When it comes to food, however, we do our part, gorging on bottle after bottle of the local Merlot and sparkling wine and a uniquely Brazilian version of fondue bourguignone that doesn’t actually involve any fondue — a hot plate is coated with salt to keep the beef from sticking, and it is accompanied by a dizzying array of dips ranging from the usual (rose and tartar sauces, garlic-parsley butter and curry mayonnaise) to the, uh, unusual (wasabi, caramelized onion, candied pineapple, strawberry jam). Alas, the 9:30-10:00pm dinnertimes render me a gassy menace to society, snarling my digestive system and making me a deadly weapon in enclosed spaces like cars (sorry, Marcelo’s brother).
So despite the absolute loveliness of Marcelo’s and Renata’s families and promises to visit each other’s respective cities, it is with a certain sense of relief that we are left to our own devices in Sao Paulo, where no one is stuck with me but my husband and I can eat dinner at 7pm like any other tourist.

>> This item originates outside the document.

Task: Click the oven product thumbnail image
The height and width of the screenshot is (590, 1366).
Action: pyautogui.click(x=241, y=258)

Called the “locomotive of Brazil”, Sao Paulo is nearly everything Rio is not — fast-moving and unwieldy in a way that recalls Bangkok, but way more efficient; where two kisses is a common salutation in Rio (and three in Gramado), in Sao Paulo you get away with only one (time is money, after all). Sao Paulo is also way bigger than Rio: at last count, its population totaled 40 million.

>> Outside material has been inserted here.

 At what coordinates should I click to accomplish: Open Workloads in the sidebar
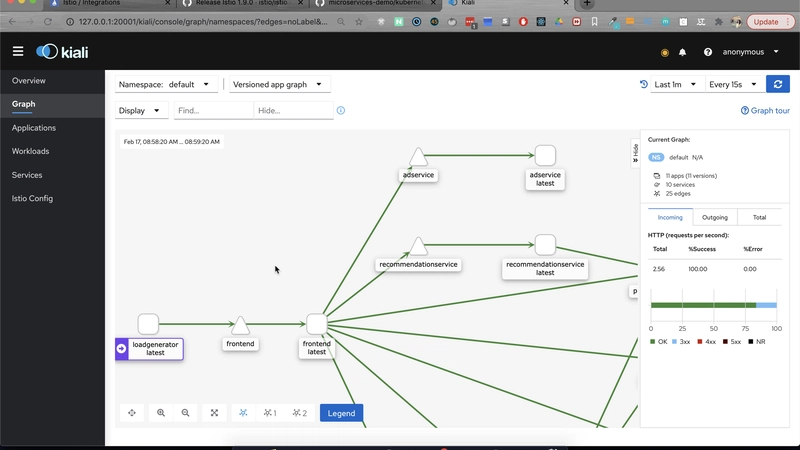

It’s not much of a surprise, then, that Sao Paulo is also home to the biggest Japanese population outside of Japan. After what feels like months of going without Asian food, I insist on trying both ends of the spectrum of Japanese food in the city: slick and high-end vs. “authentic” everyday.
At Kinoshita (Rua Jacques Felix, 405, (11)3849-6940) you will get plenty of slick (minimalist, expensive decor, smooth service) and a whole lotta high-end (65 reals for a glass of Hungarian Tokaji). Food — with the exception of a nifty gazpacho with shrimp roe and sea urchin, some nice seared fish eggs with a dollop of wasabi and salmon drenched in ponzu and topped with tempura dribbles and ebiko — stands at the intersection of Mundane Avenue and High-Concept Hotel Dining Street. In other words, it’s the culinary equivalent of an Aman Resort: pretty and well-designed but somehow similar to somewhere else. Of course there is a foie gras course, cubes of it pan-fried and set atop cushions of Kobe that are only seared, so that the marbled fat in the meat isn’t activated. Why bother then?
More satisfying (and easier to do) was the ramen at Lamen Kazu (Rua Thomaz Gonzaga, (11)3277-4286), in the “Japan town” known as Liberdade. The menu is simply a succession of ramen variations: miso, salt, shoyu, with the usual varieties of toppings. All the same, I enjoyed my “Hokkaido” (corn, seaweed, pork, spring onion and a pat of butter) despite getting hangry (hungry+angry) and scaring the waitress and our neighbors at the table next to us.
In the end, we find we’ve explored only the tip of the iceberg that is Brazil. There is still the gorgeous green expanse across the north, and the awe-inspiring forest known as the Amazon. And imagine the food that remains uneaten! It would take weeks and weeks to do the country justice. We’ve only just started.
All the same, I feel like I’ve been on the road for a long time. The memories seem minted long ago: dining on a tableful of oysters at Kaufhaus des Westerns (KaDeWe) and rifling through stacks of scarves and evil-eye jewelry at the Turkish market in Berlin; stumbling through icy streets in Denmark and Finland on a bellyful of schnapps; discovering delicious cream-filled semla buns in Stockholm.
I love exploring the world through my stomach, and I can’t believe I’ve been lucky enough to actually do it for a month. But home beckons, finally. What’s for dinner?